Criminal defence lawyer Alison Craig had a difficult time sleeping one night last week, as she couldn't stop thinking about one of her clients.
He's a senior over the age of 70, and currently an inmate at the Maplehurst Correctional Complex in Milton, Ont. — which is dealing with a massive outbreak of COVID-19.
"He called me, and I've never heard terror in anybody's voice like I heard in his voice," Craig said on CBC Radio's Metro Morning Wednesday. "He's on a regular range, despite his age. And he actually called me looking for a referral to help him prepare a will."
"I couldn't sleep very well that night. The terror in his voice was something I hadn't heard in a long time."
That man was one of the only clients she has been able to get in touch with, as the facility remains under lockdown because of the virus. The most up to date figures from the province show 116 inmates and 59 staff have tested positive for COVID-19.
Late last month, the province announced that the jail would not accept new inmates.
Charlotte DeSouza, whose son Matthew is an inmate at the facility, is desperately hoping to get in touch with her son, as he has tested positive for COVID-19. The two haven't spoken in almost two weeks.
"I just want him to know that I'm praying for him and hope he's okay," she said.
Concerns over crowding
But, DeSouza added, her only details about the situation have come from a call from another inmate who knows her son.
"They're very very concerned that they have too many people in one cell," she said.
"The whole range has COVID."
LISTEN | DeSouza and Craig explain what they know about Maplehurst:
DeSouza also said she was told many inmates haven't even been able to shower for two to three weeks.
"What's frustrating is nobody from the jail gets a hold of you to tell you these things," she said.
"For a mother or any family member, we're worried because we'd like to know what's going on with our loved ones."
In an emailed statement, the Ministry of the Solicitor General said that staff are "making every effort" to let inmates shower and be able to use the phone on "a daily basis.
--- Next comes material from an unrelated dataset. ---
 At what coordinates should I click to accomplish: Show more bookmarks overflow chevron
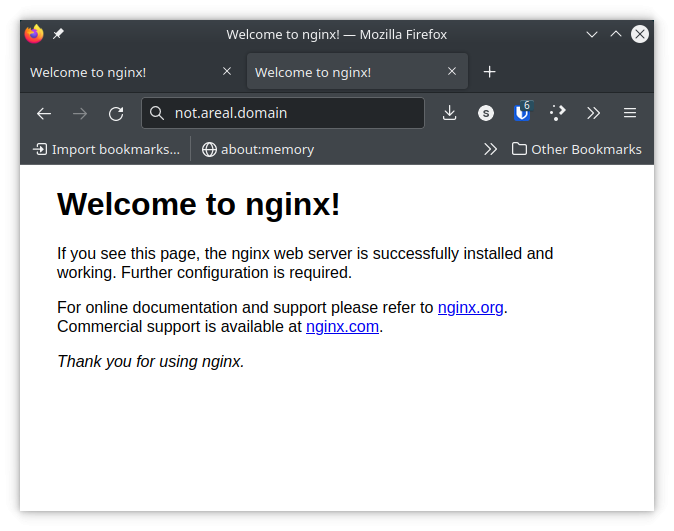[x=490, y=149]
"Any inmate that tests positive for COVID-19 is placed under droplet precautions and isolated from the rest of the inmate population while they receive appropriate medical care," the statement reads
"The ministry continues to work with local public health authorities to complete contact tracing, and voluntary testing of inmates and staff is ongoing."
Peter Figliola, president of Local 234 of the Ontario Public Service Employees Union, which represents correctional officers at Maplehurst, told CBC News the numbers inside the facility have started to stabilize "a little bit.
"Everything that's happening right now at the facility is happening to try to keep everyone safe," he said.
Ministry says health and safety is its 'top priority'
Craig said she's finding it difficult to get through to clients at all, and has heard about COVID-positive inmates being in cells with inmates who hadn't tested positive.
"It's overcrowded," she said.
The facility is currently in full lockdown, she said, which means inmates are in their cells 24/7. There is a program where people are supposed to get out for showers or calls every four days, but Craig said she has heard about people going at least a week without either.
"It seems to me that the shower program isn't even being implemented," she said, noting that many people inside the facility haven't been convicted, and lawyers need to be able to speak with them to discuss their cases.
"It's next to impossible," she said.
Figliola said staffing is an issue, and the union has been requesting additional resources to help, so inmates can access phones or shower more frequently.
"When you don't have the resources or the staff to do that, it's just something that becomes unsafe to do," he said.
The ministry's statement says that protecting the health and safety of staff and people in custody is its "top priority."
The statement goes on to note changes it says it has made across all provincial correctional facilities, including testing all newly admitted inmates with their consent, housing all newly admitted inmates in a separate area for a two-week period, as well as providing personal protective equipment to all staff and providing masks for inmates "if required."